Stored records
*** Block opens ***

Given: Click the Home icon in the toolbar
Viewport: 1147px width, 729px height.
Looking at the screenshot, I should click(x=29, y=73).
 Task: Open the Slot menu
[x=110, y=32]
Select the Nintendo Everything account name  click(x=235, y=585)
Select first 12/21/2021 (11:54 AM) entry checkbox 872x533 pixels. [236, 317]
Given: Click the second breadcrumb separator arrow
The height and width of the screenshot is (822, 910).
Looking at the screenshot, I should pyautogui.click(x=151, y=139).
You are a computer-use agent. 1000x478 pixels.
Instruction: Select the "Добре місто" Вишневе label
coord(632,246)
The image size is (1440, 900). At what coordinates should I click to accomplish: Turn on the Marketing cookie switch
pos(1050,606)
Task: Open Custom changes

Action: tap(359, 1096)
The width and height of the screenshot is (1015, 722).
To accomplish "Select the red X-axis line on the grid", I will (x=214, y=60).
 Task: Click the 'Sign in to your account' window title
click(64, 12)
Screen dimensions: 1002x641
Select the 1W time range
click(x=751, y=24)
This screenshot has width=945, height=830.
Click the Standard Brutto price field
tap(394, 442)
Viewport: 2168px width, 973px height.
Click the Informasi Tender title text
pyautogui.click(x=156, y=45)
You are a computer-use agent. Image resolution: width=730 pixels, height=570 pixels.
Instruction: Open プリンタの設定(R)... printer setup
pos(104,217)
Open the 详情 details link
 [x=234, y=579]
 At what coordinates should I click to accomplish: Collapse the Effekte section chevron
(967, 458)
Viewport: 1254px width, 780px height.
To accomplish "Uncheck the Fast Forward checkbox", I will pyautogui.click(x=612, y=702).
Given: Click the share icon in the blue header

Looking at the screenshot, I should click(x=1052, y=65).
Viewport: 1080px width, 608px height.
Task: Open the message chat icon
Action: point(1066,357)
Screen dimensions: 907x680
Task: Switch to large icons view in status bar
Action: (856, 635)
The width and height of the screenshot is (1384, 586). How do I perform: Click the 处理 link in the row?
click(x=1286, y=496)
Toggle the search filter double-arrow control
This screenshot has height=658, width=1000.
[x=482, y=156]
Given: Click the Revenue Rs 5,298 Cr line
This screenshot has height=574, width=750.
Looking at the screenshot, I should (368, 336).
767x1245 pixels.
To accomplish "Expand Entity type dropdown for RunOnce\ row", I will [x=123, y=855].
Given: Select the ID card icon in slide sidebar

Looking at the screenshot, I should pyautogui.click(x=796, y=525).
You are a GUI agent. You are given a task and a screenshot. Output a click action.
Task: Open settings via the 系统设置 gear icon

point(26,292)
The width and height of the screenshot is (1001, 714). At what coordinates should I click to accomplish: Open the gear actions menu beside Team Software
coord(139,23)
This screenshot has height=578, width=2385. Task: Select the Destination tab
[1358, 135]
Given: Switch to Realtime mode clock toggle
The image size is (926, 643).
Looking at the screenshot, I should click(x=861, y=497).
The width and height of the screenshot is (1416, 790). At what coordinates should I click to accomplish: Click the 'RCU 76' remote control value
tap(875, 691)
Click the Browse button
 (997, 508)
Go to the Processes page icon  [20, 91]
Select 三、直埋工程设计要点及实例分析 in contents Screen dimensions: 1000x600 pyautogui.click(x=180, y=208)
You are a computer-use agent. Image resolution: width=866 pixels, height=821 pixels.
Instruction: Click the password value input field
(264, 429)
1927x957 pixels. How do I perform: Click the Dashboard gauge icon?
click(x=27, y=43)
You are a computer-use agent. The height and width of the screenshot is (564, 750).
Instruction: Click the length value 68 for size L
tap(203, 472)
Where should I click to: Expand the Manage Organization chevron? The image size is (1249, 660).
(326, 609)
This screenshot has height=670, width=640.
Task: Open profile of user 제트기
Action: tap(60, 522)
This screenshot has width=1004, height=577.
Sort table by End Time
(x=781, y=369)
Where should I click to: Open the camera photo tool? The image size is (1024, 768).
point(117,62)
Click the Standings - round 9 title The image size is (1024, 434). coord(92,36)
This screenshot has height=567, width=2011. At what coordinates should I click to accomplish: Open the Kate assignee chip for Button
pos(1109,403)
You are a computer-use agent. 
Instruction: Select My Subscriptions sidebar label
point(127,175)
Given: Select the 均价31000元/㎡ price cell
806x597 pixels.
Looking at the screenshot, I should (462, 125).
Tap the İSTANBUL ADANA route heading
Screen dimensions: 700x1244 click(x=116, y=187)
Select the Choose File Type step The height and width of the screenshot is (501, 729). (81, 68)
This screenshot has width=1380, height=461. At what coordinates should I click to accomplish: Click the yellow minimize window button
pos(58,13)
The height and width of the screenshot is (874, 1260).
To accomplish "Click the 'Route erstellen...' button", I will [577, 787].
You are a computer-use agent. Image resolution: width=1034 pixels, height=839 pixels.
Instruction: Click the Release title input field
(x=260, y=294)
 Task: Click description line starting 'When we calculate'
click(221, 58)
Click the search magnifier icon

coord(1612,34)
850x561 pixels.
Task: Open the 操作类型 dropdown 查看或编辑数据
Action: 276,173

*** Block closes ***

HOW TO COMPLETE THIS TASK
Go through the records and print each one exactly.

EXERCISE ANSWER
Given: Click the Home icon in the toolbar
Viewport: 1147px width, 729px height.
Looking at the screenshot, I should click(x=29, y=73).
 Task: Open the Slot menu
[x=110, y=32]
Select the Nintendo Everything account name  click(x=235, y=585)
Select first 12/21/2021 (11:54 AM) entry checkbox 872x533 pixels. [236, 317]
Given: Click the second breadcrumb separator arrow
The height and width of the screenshot is (822, 910).
Looking at the screenshot, I should pyautogui.click(x=151, y=139).
You are a computer-use agent. 1000x478 pixels.
Instruction: Select the "Добре місто" Вишневе label
coord(632,246)
The image size is (1440, 900). At what coordinates should I click to accomplish: Turn on the Marketing cookie switch
pos(1050,606)
Task: Open Custom changes

Action: tap(359, 1096)
The width and height of the screenshot is (1015, 722).
To accomplish "Select the red X-axis line on the grid", I will (x=214, y=60).
 Task: Click the 'Sign in to your account' window title
click(64, 12)
Screen dimensions: 1002x641
Select the 1W time range
click(x=751, y=24)
This screenshot has width=945, height=830.
Click the Standard Brutto price field
tap(394, 442)
Viewport: 2168px width, 973px height.
Click the Informasi Tender title text
pyautogui.click(x=156, y=45)
You are a computer-use agent. Image resolution: width=730 pixels, height=570 pixels.
Instruction: Open プリンタの設定(R)... printer setup
pos(104,217)
Open the 详情 details link
 [x=234, y=579]
 At what coordinates should I click to accomplish: Collapse the Effekte section chevron
(967, 458)
Viewport: 1254px width, 780px height.
To accomplish "Uncheck the Fast Forward checkbox", I will pyautogui.click(x=612, y=702).
Given: Click the share icon in the blue header

Looking at the screenshot, I should click(x=1052, y=65).
Viewport: 1080px width, 608px height.
Task: Open the message chat icon
Action: point(1066,357)
Screen dimensions: 907x680
Task: Switch to large icons view in status bar
Action: (856, 635)
The width and height of the screenshot is (1384, 586). How do I perform: Click the 处理 link in the row?
click(x=1286, y=496)
Toggle the search filter double-arrow control
This screenshot has height=658, width=1000.
[x=482, y=156]
Given: Click the Revenue Rs 5,298 Cr line
This screenshot has height=574, width=750.
Looking at the screenshot, I should (368, 336).
767x1245 pixels.
To accomplish "Expand Entity type dropdown for RunOnce\ row", I will [x=123, y=855].
Given: Select the ID card icon in slide sidebar

Looking at the screenshot, I should pyautogui.click(x=796, y=525).
You are a GUI agent. You are given a task and a screenshot. Output a click action.
Task: Open settings via the 系统设置 gear icon

point(26,292)
The width and height of the screenshot is (1001, 714). At what coordinates should I click to accomplish: Open the gear actions menu beside Team Software
coord(139,23)
This screenshot has height=578, width=2385. Task: Select the Destination tab
[1358, 135]
Given: Switch to Realtime mode clock toggle
The image size is (926, 643).
Looking at the screenshot, I should click(x=861, y=497).
The width and height of the screenshot is (1416, 790). At what coordinates should I click to accomplish: Click the 'RCU 76' remote control value
tap(875, 691)
Click the Browse button
 (997, 508)
Go to the Processes page icon  [20, 91]
Select 三、直埋工程设计要点及实例分析 in contents Screen dimensions: 1000x600 pyautogui.click(x=180, y=208)
You are a computer-use agent. Image resolution: width=866 pixels, height=821 pixels.
Instruction: Click the password value input field
(264, 429)
1927x957 pixels. How do I perform: Click the Dashboard gauge icon?
click(x=27, y=43)
You are a computer-use agent. The height and width of the screenshot is (564, 750).
Instruction: Click the length value 68 for size L
tap(203, 472)
Where should I click to: Expand the Manage Organization chevron? The image size is (1249, 660).
(326, 609)
This screenshot has height=670, width=640.
Task: Open profile of user 제트기
Action: tap(60, 522)
This screenshot has width=1004, height=577.
Sort table by End Time
(x=781, y=369)
Where should I click to: Open the camera photo tool? The image size is (1024, 768).
point(117,62)
Click the Standings - round 9 title The image size is (1024, 434). coord(92,36)
This screenshot has height=567, width=2011. At what coordinates should I click to accomplish: Open the Kate assignee chip for Button
pos(1109,403)
You are a computer-use agent. 
Instruction: Select My Subscriptions sidebar label
point(127,175)
Given: Select the 均价31000元/㎡ price cell
806x597 pixels.
Looking at the screenshot, I should (462, 125).
Tap the İSTANBUL ADANA route heading
Screen dimensions: 700x1244 click(x=116, y=187)
Select the Choose File Type step The height and width of the screenshot is (501, 729). (81, 68)
This screenshot has width=1380, height=461. At what coordinates should I click to accomplish: Click the yellow minimize window button
pos(58,13)
The height and width of the screenshot is (874, 1260).
To accomplish "Click the 'Route erstellen...' button", I will [577, 787].
You are a computer-use agent. Image resolution: width=1034 pixels, height=839 pixels.
Instruction: Click the Release title input field
(x=260, y=294)
 Task: Click description line starting 'When we calculate'
click(221, 58)
Click the search magnifier icon

coord(1612,34)
850x561 pixels.
Task: Open the 操作类型 dropdown 查看或编辑数据
Action: 276,173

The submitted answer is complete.